[What is asked] Rewrite all of the items below, substituting "Display size" for "Screen dimensions" and changing nothing else.

[Data for this task]
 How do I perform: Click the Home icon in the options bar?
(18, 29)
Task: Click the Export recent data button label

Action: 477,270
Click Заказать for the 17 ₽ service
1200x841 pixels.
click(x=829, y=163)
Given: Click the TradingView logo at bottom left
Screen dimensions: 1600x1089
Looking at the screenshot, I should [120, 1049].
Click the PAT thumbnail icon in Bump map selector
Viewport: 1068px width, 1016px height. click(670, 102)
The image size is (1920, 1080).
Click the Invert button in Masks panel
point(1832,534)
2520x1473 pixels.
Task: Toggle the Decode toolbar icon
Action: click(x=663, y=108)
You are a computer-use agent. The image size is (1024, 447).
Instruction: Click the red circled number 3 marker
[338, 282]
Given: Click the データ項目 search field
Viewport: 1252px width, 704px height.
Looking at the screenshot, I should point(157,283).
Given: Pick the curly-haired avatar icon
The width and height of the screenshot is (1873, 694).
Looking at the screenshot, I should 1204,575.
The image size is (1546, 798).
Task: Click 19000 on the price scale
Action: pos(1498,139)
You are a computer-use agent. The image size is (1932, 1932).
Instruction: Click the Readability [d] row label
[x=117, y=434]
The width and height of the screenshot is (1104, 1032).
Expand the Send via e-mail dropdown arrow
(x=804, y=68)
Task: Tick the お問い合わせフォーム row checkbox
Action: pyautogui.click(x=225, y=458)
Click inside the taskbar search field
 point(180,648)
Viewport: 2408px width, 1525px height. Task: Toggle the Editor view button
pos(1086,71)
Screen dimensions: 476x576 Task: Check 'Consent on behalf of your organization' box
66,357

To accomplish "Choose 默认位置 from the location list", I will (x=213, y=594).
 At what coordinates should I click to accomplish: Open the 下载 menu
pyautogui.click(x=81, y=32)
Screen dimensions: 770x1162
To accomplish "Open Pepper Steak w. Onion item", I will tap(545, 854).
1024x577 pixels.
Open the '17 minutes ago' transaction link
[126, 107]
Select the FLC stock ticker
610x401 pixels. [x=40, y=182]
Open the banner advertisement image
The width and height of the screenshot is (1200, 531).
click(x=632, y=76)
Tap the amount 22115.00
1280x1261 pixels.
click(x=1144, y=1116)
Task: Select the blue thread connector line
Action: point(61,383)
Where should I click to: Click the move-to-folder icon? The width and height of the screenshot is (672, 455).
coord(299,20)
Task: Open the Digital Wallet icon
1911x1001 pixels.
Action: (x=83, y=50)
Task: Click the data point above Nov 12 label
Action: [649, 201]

[Output of the exercise]
 How do I perform: Click the Home icon in the options bar?
(18, 29)
Task: Click the Export recent data button label

Action: 477,270
Click Заказать for the 17 ₽ service
1200x841 pixels.
click(x=829, y=163)
Given: Click the TradingView logo at bottom left
Display size: 1600x1089
Looking at the screenshot, I should [120, 1049].
Click the PAT thumbnail icon in Bump map selector
Viewport: 1068px width, 1016px height. click(670, 102)
The image size is (1920, 1080).
Click the Invert button in Masks panel
point(1832,534)
2520x1473 pixels.
Task: Toggle the Decode toolbar icon
Action: click(x=663, y=108)
You are a computer-use agent. The image size is (1024, 447).
Instruction: Click the red circled number 3 marker
[338, 282]
Given: Click the データ項目 search field
Viewport: 1252px width, 704px height.
Looking at the screenshot, I should point(157,283).
Given: Pick the curly-haired avatar icon
The width and height of the screenshot is (1873, 694).
Looking at the screenshot, I should 1204,575.
The image size is (1546, 798).
Task: Click 19000 on the price scale
Action: pos(1498,139)
You are a computer-use agent. The image size is (1932, 1932).
Instruction: Click the Readability [d] row label
[x=117, y=434]
The width and height of the screenshot is (1104, 1032).
Expand the Send via e-mail dropdown arrow
(x=804, y=68)
Task: Tick the お問い合わせフォーム row checkbox
Action: pyautogui.click(x=225, y=458)
Click inside the taskbar search field
 point(180,648)
Viewport: 2408px width, 1525px height. Task: Toggle the Editor view button
pos(1086,71)
Display size: 476x576 Task: Check 'Consent on behalf of your organization' box
66,357

To accomplish "Choose 默认位置 from the location list", I will (x=213, y=594).
 At what coordinates should I click to accomplish: Open the 下载 menu
pyautogui.click(x=81, y=32)
Display size: 770x1162
To accomplish "Open Pepper Steak w. Onion item", I will tap(545, 854).
1024x577 pixels.
Open the '17 minutes ago' transaction link
[126, 107]
Select the FLC stock ticker
610x401 pixels. [x=40, y=182]
Open the banner advertisement image
The width and height of the screenshot is (1200, 531).
click(x=632, y=76)
Tap the amount 22115.00
1280x1261 pixels.
click(x=1144, y=1116)
Task: Select the blue thread connector line
Action: point(61,383)
Where should I click to: Click the move-to-folder icon? The width and height of the screenshot is (672, 455).
coord(299,20)
Task: Open the Digital Wallet icon
1911x1001 pixels.
Action: (x=83, y=50)
Task: Click the data point above Nov 12 label
Action: [649, 201]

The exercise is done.